【近時の先物被害】 先物業者の執拗(しつよう)な勧誘や勝手な取引などでトラブルが多発していた先物取引は、二〇〇五年に法改正されて規制が強化されました。 しかし規制が弱かったり対象外の海外先物取引や金の取引、あるいは未公開株の売買と称した勧誘など、業者の手口は多様化しています。 数千万円の被害が相次ぎ、一億円を超える被害の例も起きています。 先物被害はまだまだ続いています。
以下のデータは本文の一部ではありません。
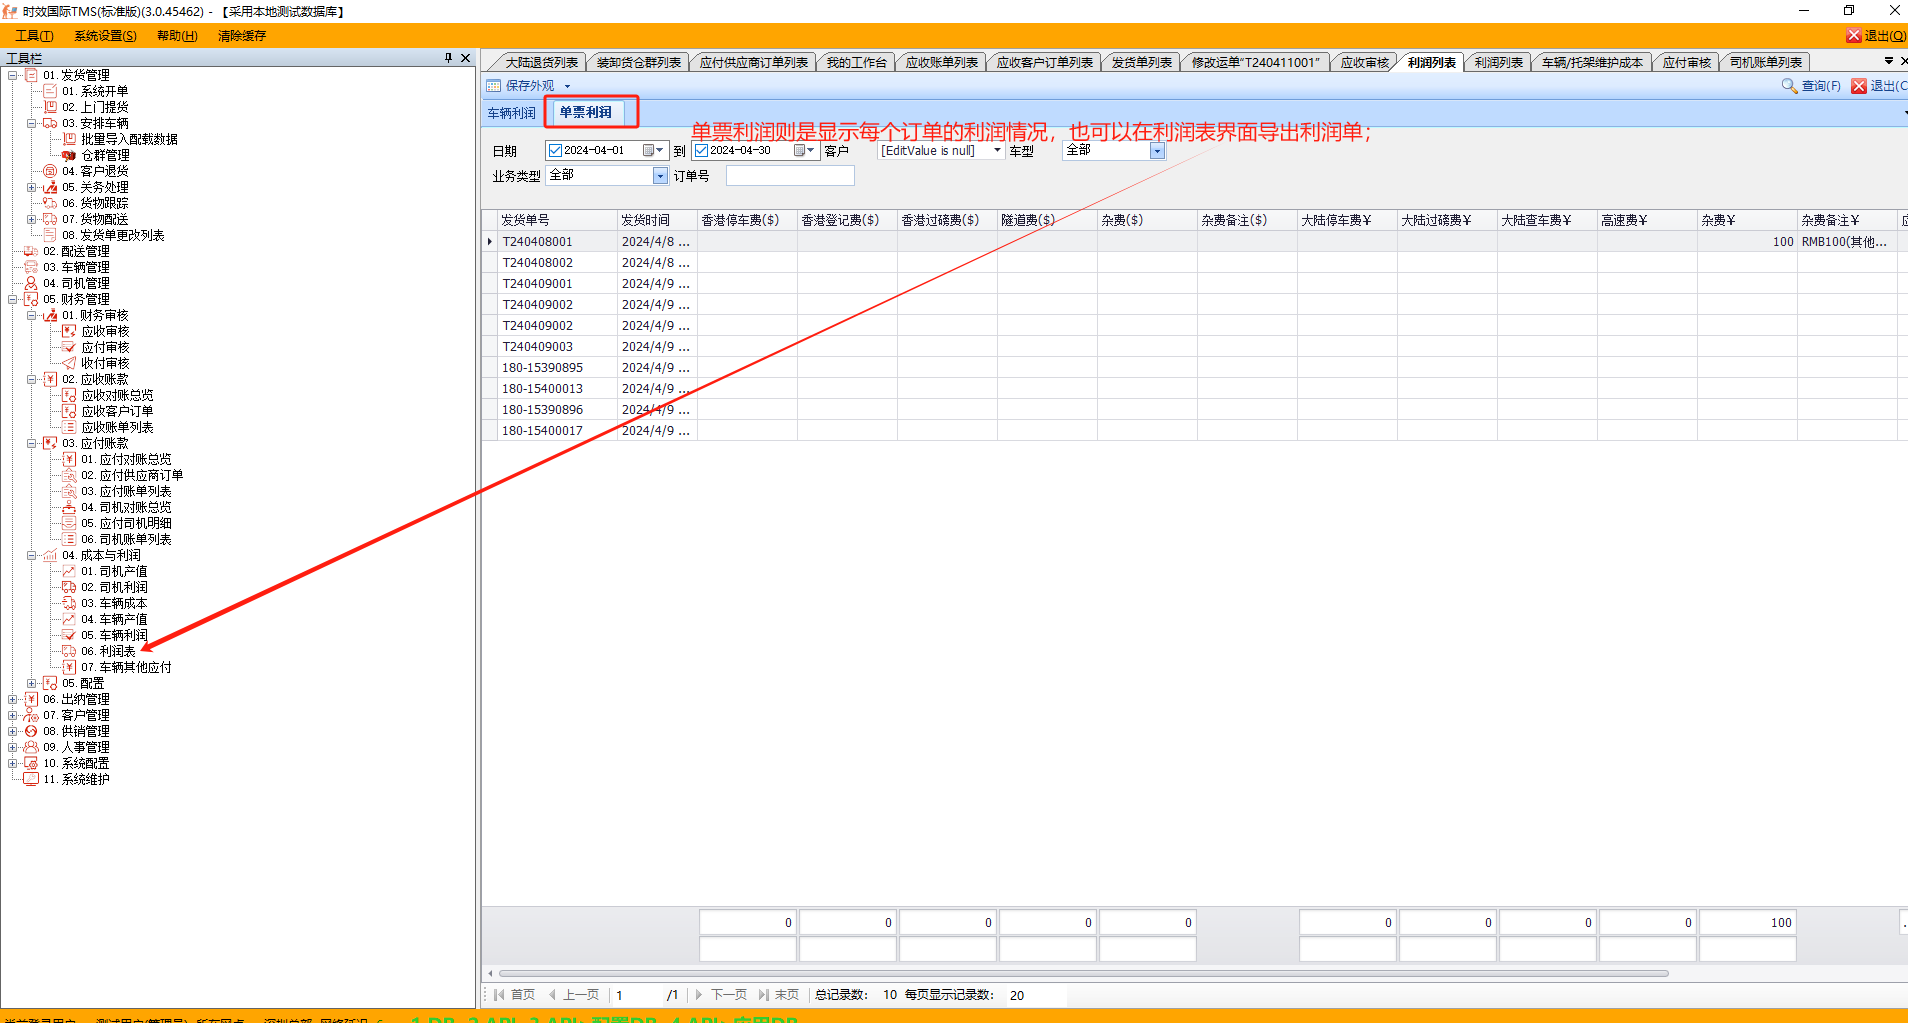1908x1023 pixels.
Task: Switch to the 应收账单列表 tab
Action: coord(941,62)
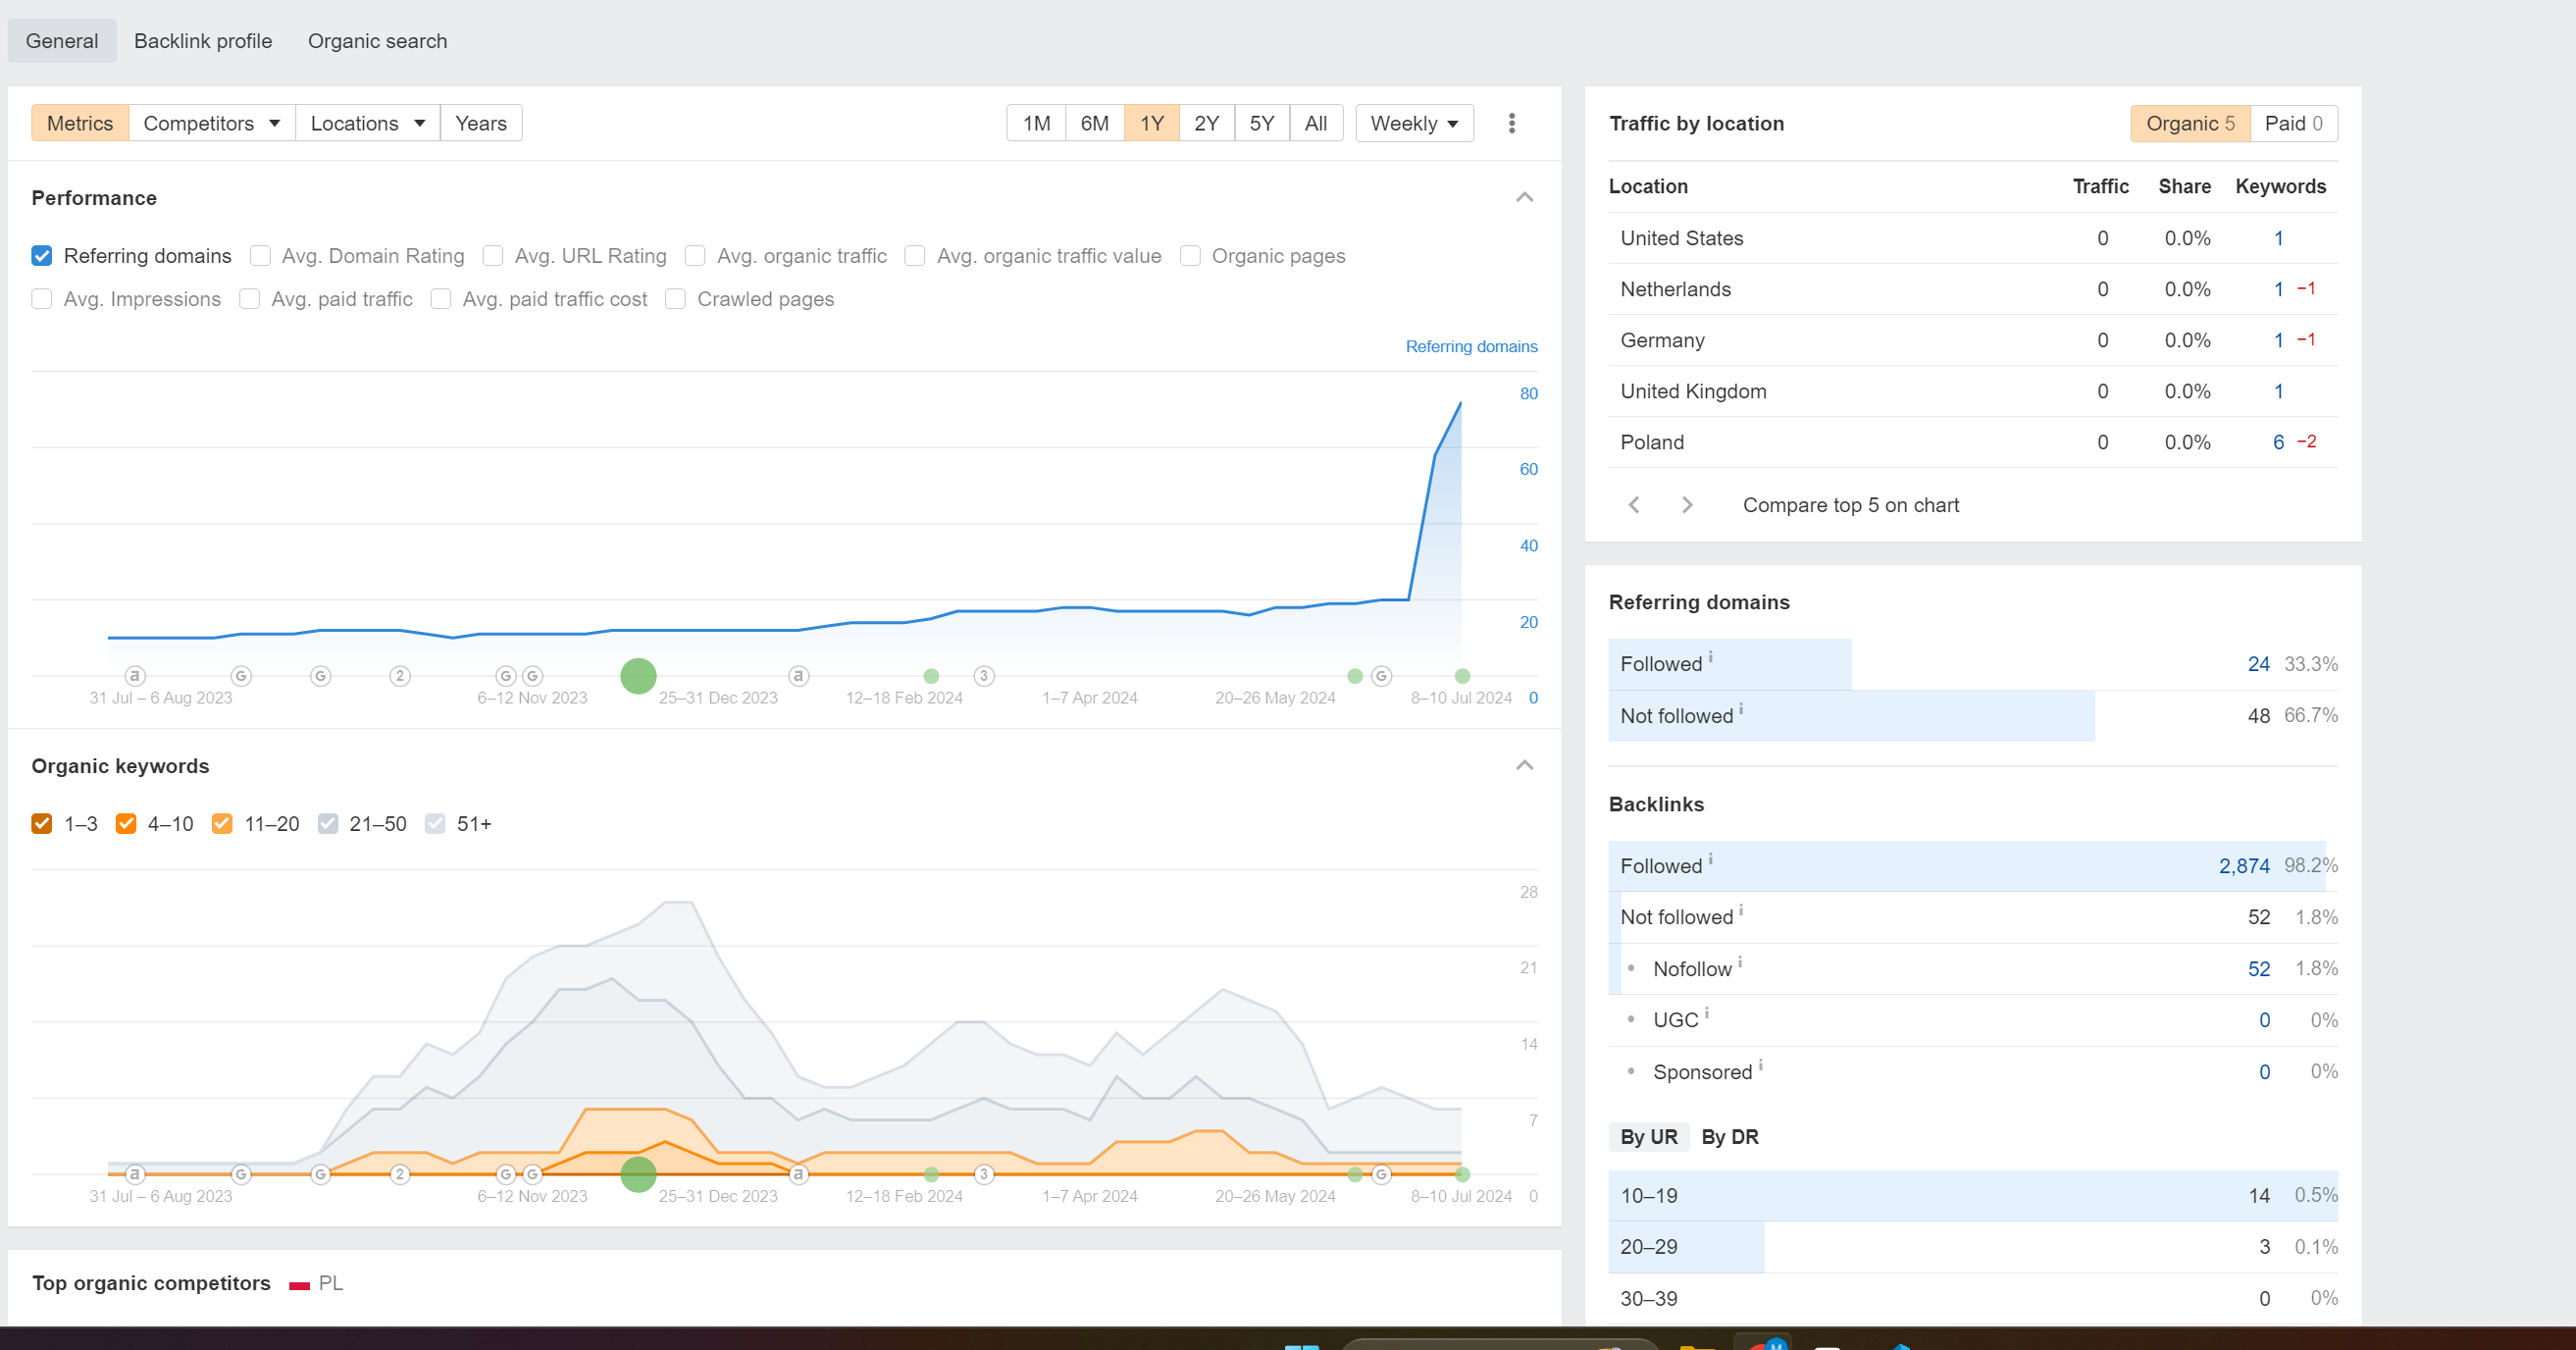Viewport: 2576px width, 1350px height.
Task: Select the 6M time range
Action: [x=1094, y=123]
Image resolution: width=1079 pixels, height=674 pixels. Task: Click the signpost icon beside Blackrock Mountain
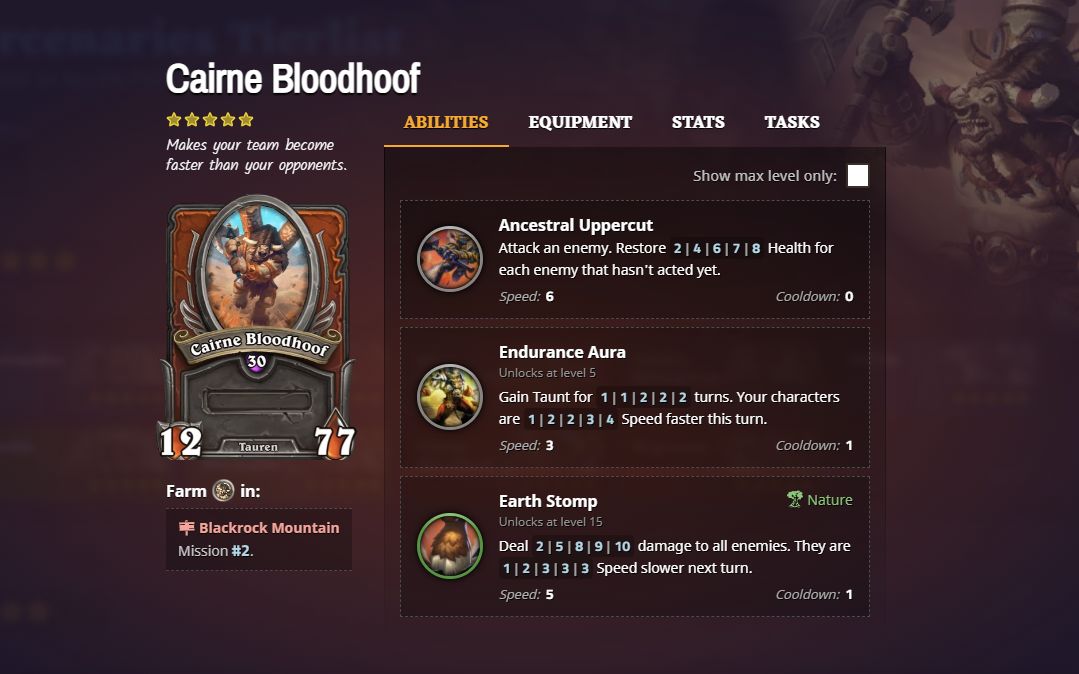point(186,527)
適合性の原則と委託者の保護に関するガイドライン内容・先物被害


ガイドラインでは、「常に不適当と認められる勧誘行為」と「原則として不適当と認められる勧誘行為」に分類されています。

・「常に不適当と認められる勧誘行為」
①未成年者、成年被後見人、被保佐人、被補助人、精神障害者、知的障害者および認知障害の認められる者に対する勧誘
⇒認知症(痴呆(ちほう)症)の方に対する勧誘は常に不適当となります。
②生活保護法による保護を受けている世帯に属する者に対する勧誘
③破産者で復権を得ない者に対する勧誘
④商品先物取引をするための借入れの勧誘

・「原則として不適当と認められる勧誘行為」
⑤給与所得者等の定期所得以外の所得である年金、恩給、退職起因、保険金等により生計を立てている者にに対する勧誘
⑥一定以上の収入(年間500万円以上が目安)を有しない者に対する勧誘
⇒たとえば、年収が350万円ほどの者に対する勧誘は、原則として不適当となります。
⑦投資可能資金額を超える取引証拠金等を必要とする取引に係る勧誘
⑧一定の高齢者(年齢七五歳以上を目安とする)に対する勧誘
⇒たとえば、80歳の者に対する勧誘は、原則として不適当となります。

*ガイドラインでは一定の例外もあります。こちらのガイドラインを参照してください。

*ガイドラインは絶対的な基準ではありません。委託者の収入などの諸事情によっては、ガイドラインに違反していなくても違法となることがあります。たとえば、⑧の場合で74歳のものに対する勧誘行為があげられます。